Interview with Ava Reid, author of The Wolf and the Woodsman
Please welcome Ava Reid to The Qwillery as part of the 2021 Debut Author Challenge Interviews. The Wolf and the Woodsman is published on June 8, 2021 by Harper Voyager.
Please join The Qwillery in wishing Ava a Happy Book Birthday!
TQ: Welcome to The Qwillery. What is the first fiction piece you remember writing?
Ava: Definitely fanfiction for the Warriors series by Erin Hunter. Honestly a very auspicious start for my fantasy career—grimdark middle grade about feral cats.
TQ: Are you a plotter, a pantser or a hybrid?
Ava: A pantser, absolutely. None of my books have ever been outlined. I find that when I outline I inevitably get bored with the project. I’m definitely a thematic writer, so everything kind of coalesces around a concept, and the details shake out as I write.
TQ: What is the most challenging thing for you about writing?
Ava: Revising. I’m a big picture person and anything that involves getting into the nitty gritty is difficult for me. I’m lucky to have critique partners who treat me very gently when I abandon plot threads halfway through or mix up characters mid-scene!
TQ: What has influenced / influences your writing?
Ava: My academic studies, for one. I majored in political science and worked a lot on topics of religion, ethnic nationalism, and state-building—all of which underpin the fantasy genre but are rarely given a lot of actual page time. I’m also very much into the genre-blending speculative work of writers like Kelly Link, Carmen Maria Machado, and Karen Russell. Anything eerie, strange, and a bit mordant.

= = = =

■ INSTRUCTION 1 ■
Answer these questions from the Ava Reid interview:
(a) Which publisher releases The Wolf and the Woodsman, and on what date?
(b) Her first fiction piece was fanfiction for which series?
(c) What did she major in?
■ INSTRUCTION 2 ■
From the Ava Reid interview, print everything from "TQ: Welcome to" down to "as I write.".

■ INFORMATION PROVIDED ■
= = = =

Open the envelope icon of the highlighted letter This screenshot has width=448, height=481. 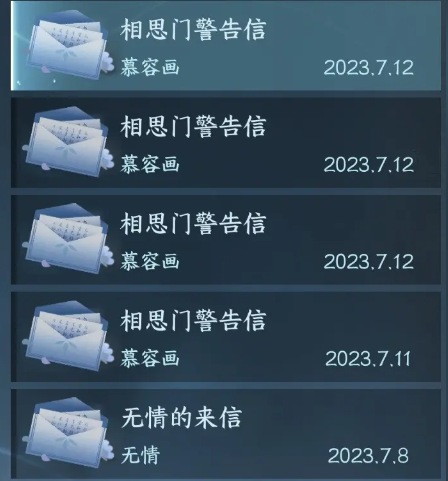pos(68,44)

= = = =

■ FINAL RESULT 1 ■
(a) Harper Voyager, on June 8, 2021.
(b) The Warriors series by Erin Hunter.
(c) Political science.

■ FINAL RESULT 2 ■
TQ: Welcome to The Qwillery. What is the first fiction piece you remember writing?
Ava: Definitely fanfiction for the Warriors series by Erin Hunter. Honestly a very auspicious start for my fantasy career—grimdark middle grade about feral cats.
TQ: Are you a plotter, a pantser or a hybrid?
Ava: A pantser, absolutely. None of my books have ever been outlined. I find that when I outline I inevitably get bored with the project. I’m definitely a thematic writer, so everything kind of coalesces around a concept, and the details shake out as I write.